Problem description. Where a line of the material contains the string "sidebar", copy that line.

#### Input data

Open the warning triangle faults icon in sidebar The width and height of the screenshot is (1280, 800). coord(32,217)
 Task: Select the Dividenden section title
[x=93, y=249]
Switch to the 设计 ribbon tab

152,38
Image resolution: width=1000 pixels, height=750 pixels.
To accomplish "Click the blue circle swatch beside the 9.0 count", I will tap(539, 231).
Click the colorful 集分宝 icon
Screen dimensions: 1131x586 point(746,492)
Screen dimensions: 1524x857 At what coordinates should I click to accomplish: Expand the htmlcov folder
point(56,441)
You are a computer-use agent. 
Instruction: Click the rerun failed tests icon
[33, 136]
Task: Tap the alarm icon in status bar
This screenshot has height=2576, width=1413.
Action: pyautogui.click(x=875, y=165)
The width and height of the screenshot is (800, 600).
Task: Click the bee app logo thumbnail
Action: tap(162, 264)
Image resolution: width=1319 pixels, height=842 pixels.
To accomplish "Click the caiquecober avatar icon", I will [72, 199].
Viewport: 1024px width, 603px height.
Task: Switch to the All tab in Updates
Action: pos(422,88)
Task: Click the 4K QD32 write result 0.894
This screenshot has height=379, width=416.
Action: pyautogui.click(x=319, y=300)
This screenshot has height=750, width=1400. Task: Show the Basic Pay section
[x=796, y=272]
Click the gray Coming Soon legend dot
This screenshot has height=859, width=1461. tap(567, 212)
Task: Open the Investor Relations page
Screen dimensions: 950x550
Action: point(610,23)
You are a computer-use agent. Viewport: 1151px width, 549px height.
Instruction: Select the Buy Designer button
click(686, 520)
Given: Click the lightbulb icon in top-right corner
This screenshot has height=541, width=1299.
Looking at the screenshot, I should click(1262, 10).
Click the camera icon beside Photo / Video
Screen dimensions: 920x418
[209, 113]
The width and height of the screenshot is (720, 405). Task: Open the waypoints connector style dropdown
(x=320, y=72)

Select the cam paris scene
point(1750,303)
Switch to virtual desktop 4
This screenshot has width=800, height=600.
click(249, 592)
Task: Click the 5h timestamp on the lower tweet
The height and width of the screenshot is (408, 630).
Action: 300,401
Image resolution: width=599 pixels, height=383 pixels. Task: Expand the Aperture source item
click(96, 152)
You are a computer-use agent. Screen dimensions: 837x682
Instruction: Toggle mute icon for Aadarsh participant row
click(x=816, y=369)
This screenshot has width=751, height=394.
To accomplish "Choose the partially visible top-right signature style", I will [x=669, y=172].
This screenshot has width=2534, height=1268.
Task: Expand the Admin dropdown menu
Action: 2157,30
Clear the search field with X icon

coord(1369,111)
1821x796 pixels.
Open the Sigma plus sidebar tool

########

Answer below.
Open the warning triangle faults icon in sidebar The width and height of the screenshot is (1280, 800). coord(32,217)
Open the Sigma plus sidebar tool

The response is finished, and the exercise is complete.